E così i kolossòi di Monte Prama, i Giganti di Cabras attorno ai quali il mondo archeologico rivolge le sue attenzioni, hanno catturato l’interesse del più alto consesso culturale italiano, e tra i più importanti al mondo, certamente il più antico: l’Accademia dei Lincei. Nella giornata di studio su “I riti della morte e del culto del culto di Monte Prama-Cabras”, il gotha dell’archeologia italiana si è riunito a Palazzo Corsini, a Roma, sede dell’Accademia fondata nel 1605, attorno agli studiosi che hanno portato alla luce un giacimento di testimonianze destinato a riscrivere la storia della statuaria isolana. Un heròon a Monte Prama. «Riteniamo – hanno detto i professori Raimondo Zucca e Paolo Bernardini – che che Monte Prama possa essere un heròon, un luogo di sepoltura di un eroe. Non una necropoli nel senso tradizionale del termine, ma un luogo cultuale.
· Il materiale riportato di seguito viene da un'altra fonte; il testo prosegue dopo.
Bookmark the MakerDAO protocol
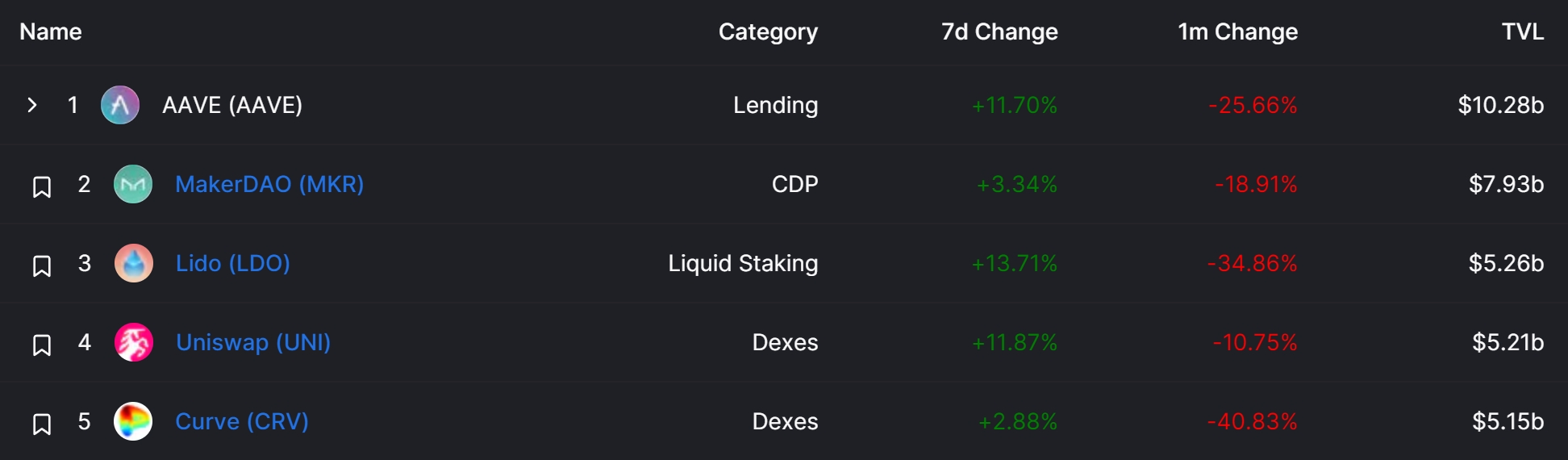 (42, 186)
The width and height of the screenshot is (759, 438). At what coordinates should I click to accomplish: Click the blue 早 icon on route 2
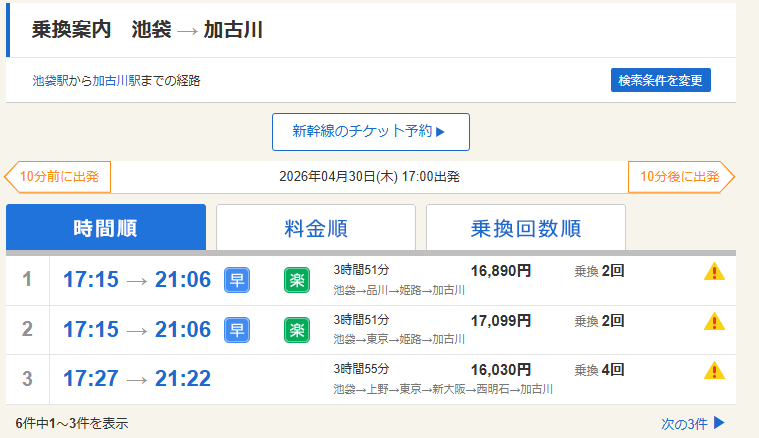point(236,329)
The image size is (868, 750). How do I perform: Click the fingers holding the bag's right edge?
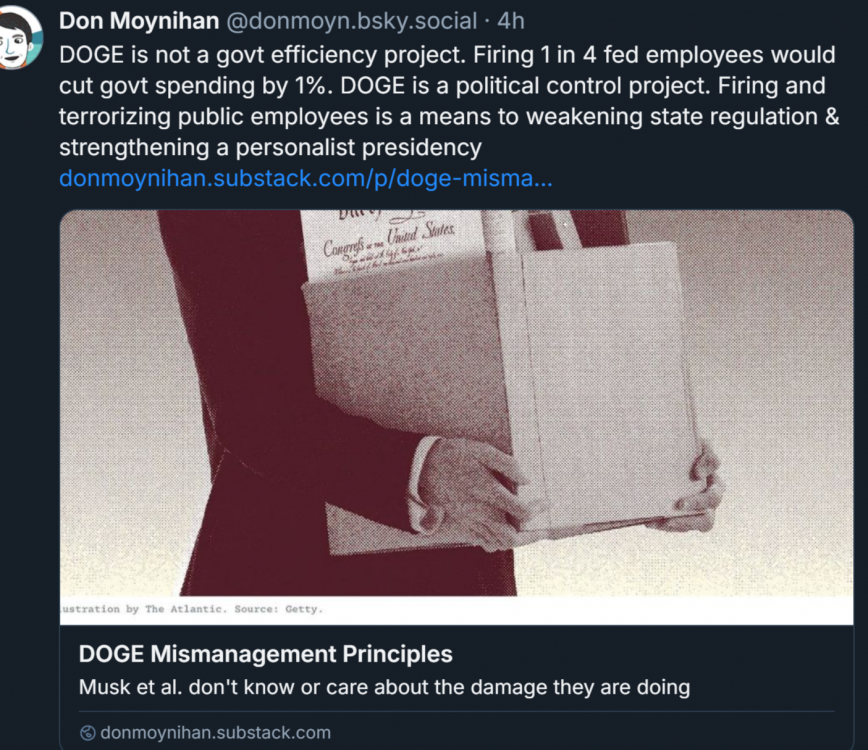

Ne sono testimonianza l’accesso al sepolcro individuale, regolato dalla rigida selezione del sesso (uomini, con una sola eccezione), dell’età (giovani adulti)». Dagli ultimi rilievi emergono due fatti assolutamente nuovi, rispetto alla lettura del sito, connessi a quel mito. I calzari e il gymnasion. Pugilatori, arcieri, guerrieri: a questa iconografia, si aggiungono ora cinque statue di kolossòi con i calzari. Due sculture già ritrovate, i piedi calzati da sandali, ricordano il bronzetto della tomba di Cavalupo di Vulci (IX sec. a. C). «I sacerdoti-militari di Monte Prama e di Vulci alludono verosimilmente a un aspetto dell’apparato cerimoniale del culto svolto nell’heroon, forse in connessione con l’avvio dei giochi, prove di aristeia, o, per usare un termine più prossimo alla cultura sarda, di balentìa», hanno detto Zucca e Bernardini. Una settimana fa il georadar ha evidenziato una capanna a struttura pluricellulare. E un altro spazio, 14×26 metri, richiama fortemente il tempio di cui, già nel 1977 parlava il professor Lilliu. Per continuare a indagare, «appare fondamentale l’acquisizione pubblica di altri cinque ettari circostanti l’area ristretta in cui si sono sviluppate le ricerche», è l’appello degli archeologi.